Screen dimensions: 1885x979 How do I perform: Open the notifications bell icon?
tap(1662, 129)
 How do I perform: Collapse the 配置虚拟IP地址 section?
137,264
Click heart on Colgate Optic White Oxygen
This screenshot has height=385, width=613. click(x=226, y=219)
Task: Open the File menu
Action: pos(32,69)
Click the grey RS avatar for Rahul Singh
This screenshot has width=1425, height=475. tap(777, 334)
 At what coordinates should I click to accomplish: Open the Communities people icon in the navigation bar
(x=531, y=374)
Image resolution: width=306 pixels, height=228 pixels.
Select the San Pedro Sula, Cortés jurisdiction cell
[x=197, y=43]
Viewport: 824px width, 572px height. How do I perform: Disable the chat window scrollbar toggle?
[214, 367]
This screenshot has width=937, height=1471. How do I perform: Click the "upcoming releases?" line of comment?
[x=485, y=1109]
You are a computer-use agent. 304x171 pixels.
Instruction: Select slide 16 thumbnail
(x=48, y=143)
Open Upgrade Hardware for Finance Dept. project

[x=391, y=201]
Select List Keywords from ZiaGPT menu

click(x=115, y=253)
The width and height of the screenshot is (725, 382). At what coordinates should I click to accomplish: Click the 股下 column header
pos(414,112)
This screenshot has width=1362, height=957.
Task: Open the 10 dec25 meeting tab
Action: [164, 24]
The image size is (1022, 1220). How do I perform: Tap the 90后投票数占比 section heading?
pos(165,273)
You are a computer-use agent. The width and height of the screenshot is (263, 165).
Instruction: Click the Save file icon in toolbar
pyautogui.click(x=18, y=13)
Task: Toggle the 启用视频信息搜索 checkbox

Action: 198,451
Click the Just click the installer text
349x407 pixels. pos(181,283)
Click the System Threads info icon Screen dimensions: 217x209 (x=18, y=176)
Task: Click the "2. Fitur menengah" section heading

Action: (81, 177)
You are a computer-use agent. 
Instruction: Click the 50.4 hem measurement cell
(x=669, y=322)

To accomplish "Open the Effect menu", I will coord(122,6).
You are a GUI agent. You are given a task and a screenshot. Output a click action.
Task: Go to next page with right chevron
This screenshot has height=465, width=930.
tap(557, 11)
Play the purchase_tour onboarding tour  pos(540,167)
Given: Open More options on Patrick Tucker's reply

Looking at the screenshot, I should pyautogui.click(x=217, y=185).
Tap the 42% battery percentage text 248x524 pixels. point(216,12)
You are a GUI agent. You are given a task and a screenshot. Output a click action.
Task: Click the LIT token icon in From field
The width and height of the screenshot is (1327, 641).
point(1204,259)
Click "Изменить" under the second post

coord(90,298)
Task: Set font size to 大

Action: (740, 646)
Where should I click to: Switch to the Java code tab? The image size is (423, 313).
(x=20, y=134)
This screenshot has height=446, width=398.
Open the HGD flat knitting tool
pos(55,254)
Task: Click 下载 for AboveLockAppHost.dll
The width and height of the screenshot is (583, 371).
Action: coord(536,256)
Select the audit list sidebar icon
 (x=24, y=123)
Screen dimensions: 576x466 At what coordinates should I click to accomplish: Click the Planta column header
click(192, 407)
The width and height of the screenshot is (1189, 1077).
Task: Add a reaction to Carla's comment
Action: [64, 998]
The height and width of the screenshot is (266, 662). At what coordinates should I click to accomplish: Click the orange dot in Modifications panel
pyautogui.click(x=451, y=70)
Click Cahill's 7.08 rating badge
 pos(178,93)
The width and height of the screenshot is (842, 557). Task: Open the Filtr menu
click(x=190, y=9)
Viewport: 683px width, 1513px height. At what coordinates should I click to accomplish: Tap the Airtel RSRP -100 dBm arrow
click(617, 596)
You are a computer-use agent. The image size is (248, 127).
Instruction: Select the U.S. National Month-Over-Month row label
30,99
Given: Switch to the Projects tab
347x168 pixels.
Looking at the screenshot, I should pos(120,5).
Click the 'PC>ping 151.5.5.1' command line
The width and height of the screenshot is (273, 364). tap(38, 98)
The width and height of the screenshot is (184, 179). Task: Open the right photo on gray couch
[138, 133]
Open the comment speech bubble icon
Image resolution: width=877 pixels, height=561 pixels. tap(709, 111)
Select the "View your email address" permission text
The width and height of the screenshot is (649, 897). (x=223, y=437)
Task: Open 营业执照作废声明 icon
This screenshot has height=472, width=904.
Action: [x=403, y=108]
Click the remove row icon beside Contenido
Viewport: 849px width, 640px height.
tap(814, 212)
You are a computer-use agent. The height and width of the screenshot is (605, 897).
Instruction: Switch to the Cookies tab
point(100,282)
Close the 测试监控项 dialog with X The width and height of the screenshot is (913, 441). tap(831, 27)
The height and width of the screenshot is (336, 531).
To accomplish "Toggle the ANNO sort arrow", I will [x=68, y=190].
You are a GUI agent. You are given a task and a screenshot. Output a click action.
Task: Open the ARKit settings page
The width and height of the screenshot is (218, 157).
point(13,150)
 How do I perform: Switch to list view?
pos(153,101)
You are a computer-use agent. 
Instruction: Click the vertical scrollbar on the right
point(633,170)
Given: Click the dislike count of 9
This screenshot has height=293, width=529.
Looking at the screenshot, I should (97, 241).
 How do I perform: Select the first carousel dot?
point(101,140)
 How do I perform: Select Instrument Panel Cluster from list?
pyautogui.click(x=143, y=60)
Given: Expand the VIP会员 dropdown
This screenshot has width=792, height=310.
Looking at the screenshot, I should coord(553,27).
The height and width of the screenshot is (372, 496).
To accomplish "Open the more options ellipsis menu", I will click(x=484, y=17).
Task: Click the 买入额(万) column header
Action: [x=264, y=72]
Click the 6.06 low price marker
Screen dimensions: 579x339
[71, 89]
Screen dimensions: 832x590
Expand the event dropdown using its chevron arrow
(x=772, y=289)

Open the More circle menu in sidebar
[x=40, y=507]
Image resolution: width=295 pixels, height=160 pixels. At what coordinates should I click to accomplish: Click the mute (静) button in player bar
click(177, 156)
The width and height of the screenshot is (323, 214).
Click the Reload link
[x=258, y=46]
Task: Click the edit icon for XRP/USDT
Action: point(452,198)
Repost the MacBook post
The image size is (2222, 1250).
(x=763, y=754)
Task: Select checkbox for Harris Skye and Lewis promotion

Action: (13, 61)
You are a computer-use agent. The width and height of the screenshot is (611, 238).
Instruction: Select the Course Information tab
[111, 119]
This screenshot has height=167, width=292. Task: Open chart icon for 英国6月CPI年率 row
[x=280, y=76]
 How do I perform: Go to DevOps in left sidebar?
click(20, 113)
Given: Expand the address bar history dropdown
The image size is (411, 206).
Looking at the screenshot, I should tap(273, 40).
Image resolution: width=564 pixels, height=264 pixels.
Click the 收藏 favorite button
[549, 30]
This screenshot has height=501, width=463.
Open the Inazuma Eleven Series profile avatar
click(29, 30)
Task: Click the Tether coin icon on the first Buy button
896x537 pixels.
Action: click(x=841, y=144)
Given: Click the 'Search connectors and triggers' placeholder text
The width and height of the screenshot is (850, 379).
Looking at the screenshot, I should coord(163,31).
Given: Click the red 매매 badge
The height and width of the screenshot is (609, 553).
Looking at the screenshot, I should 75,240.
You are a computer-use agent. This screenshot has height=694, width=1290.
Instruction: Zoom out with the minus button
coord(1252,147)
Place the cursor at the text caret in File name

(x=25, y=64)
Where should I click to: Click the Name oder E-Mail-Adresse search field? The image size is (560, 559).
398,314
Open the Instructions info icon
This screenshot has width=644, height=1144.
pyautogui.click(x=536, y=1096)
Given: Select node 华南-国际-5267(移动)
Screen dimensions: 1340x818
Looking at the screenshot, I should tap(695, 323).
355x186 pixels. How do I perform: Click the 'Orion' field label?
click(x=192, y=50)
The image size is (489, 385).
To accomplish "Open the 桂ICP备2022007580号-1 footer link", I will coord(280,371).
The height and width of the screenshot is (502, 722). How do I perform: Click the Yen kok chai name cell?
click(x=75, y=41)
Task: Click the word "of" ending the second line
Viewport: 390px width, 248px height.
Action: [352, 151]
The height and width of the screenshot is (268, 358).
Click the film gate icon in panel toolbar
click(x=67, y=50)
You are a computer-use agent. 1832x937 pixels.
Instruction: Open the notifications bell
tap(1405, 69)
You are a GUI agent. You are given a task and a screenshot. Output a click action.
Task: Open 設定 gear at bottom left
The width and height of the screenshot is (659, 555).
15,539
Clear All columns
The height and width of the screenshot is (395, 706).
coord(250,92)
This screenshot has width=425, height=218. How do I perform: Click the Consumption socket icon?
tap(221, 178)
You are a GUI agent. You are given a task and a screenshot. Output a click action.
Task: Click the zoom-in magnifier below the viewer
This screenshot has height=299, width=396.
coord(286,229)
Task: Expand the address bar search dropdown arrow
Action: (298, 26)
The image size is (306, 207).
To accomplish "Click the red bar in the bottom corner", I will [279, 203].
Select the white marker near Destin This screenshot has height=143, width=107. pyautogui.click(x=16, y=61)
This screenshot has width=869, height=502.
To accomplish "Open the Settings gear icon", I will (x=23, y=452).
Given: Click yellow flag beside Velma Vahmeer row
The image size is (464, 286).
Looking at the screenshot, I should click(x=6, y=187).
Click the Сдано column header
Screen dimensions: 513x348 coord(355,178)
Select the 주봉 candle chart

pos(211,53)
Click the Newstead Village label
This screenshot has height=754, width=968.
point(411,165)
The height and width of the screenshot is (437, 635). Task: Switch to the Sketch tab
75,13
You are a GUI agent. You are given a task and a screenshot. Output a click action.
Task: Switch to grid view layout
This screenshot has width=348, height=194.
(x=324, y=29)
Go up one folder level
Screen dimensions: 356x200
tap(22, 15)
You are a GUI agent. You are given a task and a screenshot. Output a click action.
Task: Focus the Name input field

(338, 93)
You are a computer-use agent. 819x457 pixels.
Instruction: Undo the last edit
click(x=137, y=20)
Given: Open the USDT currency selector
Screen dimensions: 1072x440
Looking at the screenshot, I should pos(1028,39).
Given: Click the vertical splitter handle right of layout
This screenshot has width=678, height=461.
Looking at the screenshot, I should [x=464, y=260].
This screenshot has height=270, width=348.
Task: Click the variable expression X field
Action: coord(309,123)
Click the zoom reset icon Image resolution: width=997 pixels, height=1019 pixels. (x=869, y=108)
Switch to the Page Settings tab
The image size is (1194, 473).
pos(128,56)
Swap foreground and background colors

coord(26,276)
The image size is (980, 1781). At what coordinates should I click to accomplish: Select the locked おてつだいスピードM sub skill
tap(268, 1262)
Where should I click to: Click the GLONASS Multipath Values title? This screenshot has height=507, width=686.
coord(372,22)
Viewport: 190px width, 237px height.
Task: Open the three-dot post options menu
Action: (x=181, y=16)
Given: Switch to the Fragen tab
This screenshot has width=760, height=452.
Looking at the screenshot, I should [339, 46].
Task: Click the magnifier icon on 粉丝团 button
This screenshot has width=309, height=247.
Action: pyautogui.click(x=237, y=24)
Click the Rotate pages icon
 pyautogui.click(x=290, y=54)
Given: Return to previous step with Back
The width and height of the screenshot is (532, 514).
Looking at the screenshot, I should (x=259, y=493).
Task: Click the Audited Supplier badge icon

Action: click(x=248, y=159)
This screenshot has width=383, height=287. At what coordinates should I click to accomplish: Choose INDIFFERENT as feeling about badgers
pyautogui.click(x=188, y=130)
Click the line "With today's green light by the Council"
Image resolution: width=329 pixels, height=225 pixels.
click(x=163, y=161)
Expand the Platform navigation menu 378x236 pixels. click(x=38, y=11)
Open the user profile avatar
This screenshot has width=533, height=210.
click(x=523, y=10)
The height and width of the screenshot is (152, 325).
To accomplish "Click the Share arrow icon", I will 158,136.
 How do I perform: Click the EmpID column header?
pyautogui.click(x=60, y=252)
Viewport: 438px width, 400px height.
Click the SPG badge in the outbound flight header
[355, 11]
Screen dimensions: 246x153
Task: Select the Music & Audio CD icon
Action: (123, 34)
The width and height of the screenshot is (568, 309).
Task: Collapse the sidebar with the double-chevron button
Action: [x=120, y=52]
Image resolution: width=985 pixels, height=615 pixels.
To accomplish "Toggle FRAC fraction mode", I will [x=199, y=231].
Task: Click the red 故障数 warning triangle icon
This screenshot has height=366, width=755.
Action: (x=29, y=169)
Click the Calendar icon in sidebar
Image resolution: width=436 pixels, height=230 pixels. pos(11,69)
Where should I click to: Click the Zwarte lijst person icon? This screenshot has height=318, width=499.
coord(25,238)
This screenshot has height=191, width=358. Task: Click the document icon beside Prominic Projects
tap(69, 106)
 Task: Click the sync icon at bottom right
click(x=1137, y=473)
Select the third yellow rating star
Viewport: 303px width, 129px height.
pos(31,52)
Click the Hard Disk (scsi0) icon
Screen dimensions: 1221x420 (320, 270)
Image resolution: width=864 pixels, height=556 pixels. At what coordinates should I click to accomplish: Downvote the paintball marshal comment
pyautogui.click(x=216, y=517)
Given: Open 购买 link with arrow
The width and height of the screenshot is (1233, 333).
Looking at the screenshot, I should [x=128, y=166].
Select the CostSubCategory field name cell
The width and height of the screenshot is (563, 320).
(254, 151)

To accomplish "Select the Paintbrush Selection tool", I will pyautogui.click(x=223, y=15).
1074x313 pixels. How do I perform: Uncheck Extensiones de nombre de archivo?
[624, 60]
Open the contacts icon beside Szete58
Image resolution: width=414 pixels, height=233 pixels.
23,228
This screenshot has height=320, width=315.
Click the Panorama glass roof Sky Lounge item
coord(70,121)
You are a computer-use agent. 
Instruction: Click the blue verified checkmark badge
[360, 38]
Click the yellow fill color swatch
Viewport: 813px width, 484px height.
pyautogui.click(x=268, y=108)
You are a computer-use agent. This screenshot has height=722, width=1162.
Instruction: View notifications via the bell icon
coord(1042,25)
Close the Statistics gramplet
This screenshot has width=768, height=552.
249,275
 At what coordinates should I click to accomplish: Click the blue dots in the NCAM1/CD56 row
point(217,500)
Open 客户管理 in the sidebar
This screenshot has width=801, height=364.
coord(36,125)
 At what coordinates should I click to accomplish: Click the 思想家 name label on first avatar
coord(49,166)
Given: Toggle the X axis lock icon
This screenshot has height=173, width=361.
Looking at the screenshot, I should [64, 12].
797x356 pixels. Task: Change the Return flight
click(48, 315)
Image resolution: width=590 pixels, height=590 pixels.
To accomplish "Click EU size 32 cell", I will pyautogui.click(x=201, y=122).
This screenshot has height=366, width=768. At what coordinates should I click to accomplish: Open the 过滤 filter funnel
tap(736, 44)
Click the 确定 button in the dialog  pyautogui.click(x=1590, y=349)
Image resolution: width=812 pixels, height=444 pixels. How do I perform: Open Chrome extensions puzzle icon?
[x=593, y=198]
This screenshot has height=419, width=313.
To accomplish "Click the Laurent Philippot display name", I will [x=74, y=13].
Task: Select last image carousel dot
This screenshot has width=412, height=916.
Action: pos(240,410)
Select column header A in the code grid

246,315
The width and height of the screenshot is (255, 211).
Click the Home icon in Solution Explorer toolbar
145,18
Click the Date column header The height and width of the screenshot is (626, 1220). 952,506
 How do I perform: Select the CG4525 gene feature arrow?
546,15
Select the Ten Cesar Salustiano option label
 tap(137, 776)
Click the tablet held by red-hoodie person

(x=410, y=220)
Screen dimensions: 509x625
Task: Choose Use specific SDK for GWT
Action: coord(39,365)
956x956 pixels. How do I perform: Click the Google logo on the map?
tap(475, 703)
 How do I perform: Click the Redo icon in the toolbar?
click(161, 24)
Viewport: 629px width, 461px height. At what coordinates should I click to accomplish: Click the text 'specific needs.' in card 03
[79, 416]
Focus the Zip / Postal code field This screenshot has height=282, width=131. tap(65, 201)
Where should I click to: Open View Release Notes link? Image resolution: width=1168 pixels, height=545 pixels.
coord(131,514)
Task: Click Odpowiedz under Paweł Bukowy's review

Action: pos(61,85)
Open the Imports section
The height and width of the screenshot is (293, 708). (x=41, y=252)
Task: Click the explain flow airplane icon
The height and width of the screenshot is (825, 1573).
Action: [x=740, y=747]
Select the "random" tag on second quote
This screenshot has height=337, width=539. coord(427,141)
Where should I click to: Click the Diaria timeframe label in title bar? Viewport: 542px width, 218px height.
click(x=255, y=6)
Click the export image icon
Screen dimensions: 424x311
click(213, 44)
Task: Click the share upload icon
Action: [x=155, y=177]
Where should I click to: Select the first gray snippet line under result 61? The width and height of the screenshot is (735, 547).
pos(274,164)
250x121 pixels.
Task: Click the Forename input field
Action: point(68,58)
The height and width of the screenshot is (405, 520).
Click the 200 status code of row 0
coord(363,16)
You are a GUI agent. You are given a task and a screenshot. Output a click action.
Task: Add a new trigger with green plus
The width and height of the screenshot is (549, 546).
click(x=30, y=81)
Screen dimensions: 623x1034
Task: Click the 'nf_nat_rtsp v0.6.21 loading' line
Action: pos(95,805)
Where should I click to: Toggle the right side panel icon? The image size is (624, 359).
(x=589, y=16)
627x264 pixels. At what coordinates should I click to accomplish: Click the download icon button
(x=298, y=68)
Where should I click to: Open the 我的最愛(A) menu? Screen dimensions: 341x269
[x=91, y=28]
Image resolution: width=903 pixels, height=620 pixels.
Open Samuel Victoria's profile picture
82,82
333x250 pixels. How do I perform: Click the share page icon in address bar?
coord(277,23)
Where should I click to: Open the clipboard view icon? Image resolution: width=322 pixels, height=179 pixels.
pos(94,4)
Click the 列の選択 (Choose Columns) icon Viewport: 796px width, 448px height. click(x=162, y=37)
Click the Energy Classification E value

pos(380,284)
**********
▶ _Problem requirements_: Go through the listing above and copy each line where the string "green" appears.

▶ _Response_:
Click the line "With today's green light by the Council"
Task: Add a new trigger with green plus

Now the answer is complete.